YOUR OBJECTIVE →
Which lines of the records below contain the word "computer"? Copy each of them out.

Dataset items
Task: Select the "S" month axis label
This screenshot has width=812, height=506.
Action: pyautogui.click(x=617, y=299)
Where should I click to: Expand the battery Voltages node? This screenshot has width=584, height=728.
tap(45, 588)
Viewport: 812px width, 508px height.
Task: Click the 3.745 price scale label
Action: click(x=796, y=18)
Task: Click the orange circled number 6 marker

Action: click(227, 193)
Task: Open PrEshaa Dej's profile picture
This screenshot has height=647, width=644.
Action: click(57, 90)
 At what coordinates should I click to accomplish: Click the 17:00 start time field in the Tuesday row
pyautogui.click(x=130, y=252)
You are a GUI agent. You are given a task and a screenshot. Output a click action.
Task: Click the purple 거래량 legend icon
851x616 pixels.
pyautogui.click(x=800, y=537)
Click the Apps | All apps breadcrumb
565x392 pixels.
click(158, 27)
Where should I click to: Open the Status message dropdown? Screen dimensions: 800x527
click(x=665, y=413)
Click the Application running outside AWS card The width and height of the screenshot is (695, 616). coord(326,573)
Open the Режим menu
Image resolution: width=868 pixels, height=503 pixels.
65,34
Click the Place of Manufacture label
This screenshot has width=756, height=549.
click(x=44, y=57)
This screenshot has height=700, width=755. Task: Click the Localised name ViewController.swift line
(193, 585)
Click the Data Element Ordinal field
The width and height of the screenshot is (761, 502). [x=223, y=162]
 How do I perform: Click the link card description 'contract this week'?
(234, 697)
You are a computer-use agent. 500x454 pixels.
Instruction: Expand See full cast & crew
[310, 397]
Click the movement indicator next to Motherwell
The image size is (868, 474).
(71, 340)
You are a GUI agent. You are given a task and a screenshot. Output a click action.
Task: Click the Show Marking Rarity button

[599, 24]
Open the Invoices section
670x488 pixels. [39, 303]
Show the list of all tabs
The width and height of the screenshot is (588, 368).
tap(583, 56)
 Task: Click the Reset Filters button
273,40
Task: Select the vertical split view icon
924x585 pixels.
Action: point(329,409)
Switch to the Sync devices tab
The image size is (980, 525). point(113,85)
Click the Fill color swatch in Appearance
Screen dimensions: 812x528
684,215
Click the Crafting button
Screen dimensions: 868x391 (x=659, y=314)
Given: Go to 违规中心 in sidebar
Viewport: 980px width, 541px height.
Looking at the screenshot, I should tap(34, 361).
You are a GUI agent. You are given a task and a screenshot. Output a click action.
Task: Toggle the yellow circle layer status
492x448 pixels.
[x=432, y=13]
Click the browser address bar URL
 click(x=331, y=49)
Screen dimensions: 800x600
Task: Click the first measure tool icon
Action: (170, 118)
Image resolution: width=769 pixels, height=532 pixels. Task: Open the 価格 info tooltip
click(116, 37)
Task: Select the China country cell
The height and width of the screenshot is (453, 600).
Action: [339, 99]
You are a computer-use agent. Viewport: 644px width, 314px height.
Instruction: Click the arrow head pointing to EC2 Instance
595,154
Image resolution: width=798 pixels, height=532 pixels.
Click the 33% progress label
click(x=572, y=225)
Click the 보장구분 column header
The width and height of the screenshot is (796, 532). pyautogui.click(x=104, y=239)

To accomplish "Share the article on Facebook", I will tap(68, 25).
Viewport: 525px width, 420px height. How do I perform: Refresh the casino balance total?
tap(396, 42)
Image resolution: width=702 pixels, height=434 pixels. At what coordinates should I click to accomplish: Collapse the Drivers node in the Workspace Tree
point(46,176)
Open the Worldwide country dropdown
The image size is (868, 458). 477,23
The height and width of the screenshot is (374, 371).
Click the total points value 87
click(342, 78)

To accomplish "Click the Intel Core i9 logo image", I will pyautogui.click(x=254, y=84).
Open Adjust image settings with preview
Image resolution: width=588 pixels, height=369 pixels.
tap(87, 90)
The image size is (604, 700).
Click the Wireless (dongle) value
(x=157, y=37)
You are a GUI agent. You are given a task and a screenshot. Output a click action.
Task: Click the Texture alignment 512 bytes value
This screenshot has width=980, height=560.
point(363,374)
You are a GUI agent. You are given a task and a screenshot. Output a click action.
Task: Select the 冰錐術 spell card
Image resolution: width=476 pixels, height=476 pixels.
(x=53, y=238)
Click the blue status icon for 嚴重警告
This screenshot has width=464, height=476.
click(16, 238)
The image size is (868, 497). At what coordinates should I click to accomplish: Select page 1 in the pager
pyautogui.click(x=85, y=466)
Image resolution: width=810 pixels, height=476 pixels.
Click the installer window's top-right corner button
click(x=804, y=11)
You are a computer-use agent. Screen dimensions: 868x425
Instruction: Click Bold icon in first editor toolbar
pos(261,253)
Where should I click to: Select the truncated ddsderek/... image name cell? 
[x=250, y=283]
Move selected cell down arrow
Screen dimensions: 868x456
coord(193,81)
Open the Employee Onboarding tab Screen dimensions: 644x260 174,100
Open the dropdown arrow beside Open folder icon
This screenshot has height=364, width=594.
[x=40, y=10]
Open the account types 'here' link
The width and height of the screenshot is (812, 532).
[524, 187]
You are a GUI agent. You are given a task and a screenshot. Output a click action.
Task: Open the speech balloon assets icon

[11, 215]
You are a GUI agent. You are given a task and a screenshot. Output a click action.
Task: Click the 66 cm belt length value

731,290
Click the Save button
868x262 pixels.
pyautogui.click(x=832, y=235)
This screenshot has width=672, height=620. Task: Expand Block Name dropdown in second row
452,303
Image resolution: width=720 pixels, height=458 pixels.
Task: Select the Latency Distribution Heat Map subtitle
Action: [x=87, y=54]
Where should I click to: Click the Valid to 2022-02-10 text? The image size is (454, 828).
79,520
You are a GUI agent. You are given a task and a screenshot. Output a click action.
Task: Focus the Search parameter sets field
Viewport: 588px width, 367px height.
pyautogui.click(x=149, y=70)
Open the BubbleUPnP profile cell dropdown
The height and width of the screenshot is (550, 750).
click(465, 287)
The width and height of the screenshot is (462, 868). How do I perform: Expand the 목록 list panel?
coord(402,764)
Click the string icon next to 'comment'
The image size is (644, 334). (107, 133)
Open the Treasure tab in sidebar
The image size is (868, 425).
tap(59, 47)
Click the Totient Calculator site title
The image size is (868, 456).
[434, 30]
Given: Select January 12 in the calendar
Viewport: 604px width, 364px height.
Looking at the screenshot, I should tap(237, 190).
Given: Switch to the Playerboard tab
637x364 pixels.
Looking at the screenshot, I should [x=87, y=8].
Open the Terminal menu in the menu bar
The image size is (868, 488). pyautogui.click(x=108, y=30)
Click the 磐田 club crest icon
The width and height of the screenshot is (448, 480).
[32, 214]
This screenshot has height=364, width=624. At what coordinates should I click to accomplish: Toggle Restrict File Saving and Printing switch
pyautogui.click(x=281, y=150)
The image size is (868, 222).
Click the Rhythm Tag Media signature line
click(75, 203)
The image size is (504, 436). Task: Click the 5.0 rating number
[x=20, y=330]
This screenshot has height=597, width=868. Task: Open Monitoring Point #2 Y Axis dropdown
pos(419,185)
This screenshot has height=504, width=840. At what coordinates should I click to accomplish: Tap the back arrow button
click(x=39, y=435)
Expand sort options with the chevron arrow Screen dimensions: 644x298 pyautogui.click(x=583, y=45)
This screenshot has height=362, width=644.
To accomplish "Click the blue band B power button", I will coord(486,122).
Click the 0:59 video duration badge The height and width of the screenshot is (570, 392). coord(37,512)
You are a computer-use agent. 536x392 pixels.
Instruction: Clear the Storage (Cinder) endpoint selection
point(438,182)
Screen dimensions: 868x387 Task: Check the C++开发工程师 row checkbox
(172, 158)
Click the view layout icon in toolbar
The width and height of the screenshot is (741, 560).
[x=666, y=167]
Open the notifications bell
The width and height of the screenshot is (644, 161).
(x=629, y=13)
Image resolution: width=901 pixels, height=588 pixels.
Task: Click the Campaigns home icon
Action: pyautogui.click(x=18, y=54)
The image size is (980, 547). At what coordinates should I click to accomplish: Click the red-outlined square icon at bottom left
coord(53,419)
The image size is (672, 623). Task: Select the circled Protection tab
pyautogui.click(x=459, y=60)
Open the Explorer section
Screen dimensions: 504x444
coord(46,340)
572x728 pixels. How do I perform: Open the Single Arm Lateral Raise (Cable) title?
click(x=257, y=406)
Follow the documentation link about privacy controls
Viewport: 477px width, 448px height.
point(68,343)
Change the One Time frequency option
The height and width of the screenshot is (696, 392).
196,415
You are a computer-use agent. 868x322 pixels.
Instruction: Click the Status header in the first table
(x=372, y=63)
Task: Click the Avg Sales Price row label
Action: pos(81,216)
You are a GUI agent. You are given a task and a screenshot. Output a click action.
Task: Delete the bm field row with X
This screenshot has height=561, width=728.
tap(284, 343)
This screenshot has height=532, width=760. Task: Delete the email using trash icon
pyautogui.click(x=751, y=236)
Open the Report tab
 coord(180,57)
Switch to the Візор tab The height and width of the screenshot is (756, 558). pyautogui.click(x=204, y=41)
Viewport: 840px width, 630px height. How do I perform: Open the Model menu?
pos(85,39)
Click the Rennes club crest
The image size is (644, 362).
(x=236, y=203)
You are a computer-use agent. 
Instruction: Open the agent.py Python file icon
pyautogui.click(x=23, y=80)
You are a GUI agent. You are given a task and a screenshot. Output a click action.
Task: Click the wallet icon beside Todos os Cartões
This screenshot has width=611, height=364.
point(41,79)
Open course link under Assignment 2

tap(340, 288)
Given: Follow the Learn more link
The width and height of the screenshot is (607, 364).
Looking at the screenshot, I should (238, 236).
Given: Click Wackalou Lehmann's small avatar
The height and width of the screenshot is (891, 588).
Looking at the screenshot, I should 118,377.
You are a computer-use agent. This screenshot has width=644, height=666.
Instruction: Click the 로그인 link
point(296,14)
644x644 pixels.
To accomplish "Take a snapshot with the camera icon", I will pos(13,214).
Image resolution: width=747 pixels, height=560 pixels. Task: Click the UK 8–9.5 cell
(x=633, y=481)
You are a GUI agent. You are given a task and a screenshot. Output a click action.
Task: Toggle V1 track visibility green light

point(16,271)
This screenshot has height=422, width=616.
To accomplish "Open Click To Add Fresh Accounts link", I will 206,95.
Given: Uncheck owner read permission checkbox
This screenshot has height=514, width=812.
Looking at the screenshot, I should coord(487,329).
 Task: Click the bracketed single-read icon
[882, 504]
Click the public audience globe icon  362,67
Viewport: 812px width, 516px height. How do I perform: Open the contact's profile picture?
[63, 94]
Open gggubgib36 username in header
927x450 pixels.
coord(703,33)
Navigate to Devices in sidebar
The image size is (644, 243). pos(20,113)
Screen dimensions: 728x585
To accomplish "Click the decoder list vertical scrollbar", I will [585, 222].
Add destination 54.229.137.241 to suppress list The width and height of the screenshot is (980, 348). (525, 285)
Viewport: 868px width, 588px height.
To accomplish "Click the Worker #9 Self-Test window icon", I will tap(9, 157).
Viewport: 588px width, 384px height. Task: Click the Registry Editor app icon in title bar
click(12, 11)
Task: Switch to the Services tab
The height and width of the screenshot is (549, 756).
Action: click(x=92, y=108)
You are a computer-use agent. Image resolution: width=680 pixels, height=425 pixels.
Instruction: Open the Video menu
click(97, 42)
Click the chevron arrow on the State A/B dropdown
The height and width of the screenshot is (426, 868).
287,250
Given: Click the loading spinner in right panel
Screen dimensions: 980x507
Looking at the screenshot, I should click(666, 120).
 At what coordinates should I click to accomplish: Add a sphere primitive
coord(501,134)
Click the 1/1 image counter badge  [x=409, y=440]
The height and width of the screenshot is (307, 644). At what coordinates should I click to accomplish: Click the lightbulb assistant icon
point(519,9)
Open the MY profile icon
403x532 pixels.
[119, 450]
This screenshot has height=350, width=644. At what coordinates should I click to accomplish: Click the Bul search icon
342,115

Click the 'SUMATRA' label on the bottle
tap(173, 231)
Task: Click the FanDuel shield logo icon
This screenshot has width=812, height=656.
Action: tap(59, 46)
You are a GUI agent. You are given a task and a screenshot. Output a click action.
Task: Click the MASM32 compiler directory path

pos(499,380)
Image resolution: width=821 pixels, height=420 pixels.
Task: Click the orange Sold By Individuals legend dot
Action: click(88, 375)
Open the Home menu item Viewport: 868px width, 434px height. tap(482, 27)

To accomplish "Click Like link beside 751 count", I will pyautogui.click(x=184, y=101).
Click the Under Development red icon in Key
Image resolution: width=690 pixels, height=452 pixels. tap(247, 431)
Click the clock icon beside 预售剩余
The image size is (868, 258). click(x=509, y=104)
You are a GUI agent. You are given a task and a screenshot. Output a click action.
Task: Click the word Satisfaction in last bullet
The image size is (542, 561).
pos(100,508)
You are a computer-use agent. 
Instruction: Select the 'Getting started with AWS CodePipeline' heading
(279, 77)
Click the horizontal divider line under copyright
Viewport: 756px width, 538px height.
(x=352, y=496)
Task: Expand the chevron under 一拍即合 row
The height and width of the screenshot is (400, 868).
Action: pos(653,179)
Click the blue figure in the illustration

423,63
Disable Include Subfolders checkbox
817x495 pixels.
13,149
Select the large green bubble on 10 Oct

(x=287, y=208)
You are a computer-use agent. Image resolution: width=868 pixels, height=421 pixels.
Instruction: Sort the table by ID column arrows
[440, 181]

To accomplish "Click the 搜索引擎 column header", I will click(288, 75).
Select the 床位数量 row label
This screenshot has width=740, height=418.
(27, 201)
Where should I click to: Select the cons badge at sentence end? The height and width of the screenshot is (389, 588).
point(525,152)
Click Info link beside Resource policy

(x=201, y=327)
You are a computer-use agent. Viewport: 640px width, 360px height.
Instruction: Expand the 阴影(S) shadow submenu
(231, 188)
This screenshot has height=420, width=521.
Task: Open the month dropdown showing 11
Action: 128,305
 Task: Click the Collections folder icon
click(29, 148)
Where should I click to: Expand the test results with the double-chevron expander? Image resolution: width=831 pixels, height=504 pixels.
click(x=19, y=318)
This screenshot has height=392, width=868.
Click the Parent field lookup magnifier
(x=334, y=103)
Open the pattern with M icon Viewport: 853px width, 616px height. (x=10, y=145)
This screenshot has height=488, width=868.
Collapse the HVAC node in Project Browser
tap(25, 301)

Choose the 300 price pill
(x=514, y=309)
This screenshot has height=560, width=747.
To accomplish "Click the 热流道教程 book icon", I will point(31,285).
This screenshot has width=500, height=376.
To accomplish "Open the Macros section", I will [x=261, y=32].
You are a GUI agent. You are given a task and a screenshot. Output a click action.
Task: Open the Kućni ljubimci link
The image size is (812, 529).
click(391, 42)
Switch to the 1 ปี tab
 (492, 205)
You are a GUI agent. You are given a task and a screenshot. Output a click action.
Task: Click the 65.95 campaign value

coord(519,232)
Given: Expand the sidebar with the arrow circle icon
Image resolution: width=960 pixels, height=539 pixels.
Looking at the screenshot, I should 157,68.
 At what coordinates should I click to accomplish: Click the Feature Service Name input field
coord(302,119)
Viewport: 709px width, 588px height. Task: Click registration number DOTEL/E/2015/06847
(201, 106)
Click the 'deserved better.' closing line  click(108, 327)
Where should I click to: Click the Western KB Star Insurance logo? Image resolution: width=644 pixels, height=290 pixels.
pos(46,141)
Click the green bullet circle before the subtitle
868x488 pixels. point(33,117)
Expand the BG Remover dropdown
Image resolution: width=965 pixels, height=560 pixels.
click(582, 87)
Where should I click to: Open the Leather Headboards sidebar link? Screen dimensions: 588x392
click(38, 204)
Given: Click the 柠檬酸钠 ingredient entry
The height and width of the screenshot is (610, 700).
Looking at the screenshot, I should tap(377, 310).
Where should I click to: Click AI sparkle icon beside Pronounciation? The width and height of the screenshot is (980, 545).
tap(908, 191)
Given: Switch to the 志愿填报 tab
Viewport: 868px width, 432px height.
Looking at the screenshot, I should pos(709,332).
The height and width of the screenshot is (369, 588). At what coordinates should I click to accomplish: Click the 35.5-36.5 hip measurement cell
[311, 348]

SOLUTION →
You are a computer-use agent. 500x454 pixels.
You are a computer-use agent. Viewport: 644px width, 314px height.
You are a computer-use agent. Screen dimensions: 868x425
You are a computer-use agent. 536x392 pixels.
You are a computer-use agent. 868x322 pixels.
You are a computer-use agent. 
You are a computer-use agent. This screenshot has width=644, height=666.
You are a computer-use agent. Image resolution: width=680 pixels, height=425 pixels.
You are a computer-use agent. 
You are a computer-use agent. Image resolution: width=868 pixels, height=421 pixels.
You are a computer-use agent. Viewport: 640px width, 360px height.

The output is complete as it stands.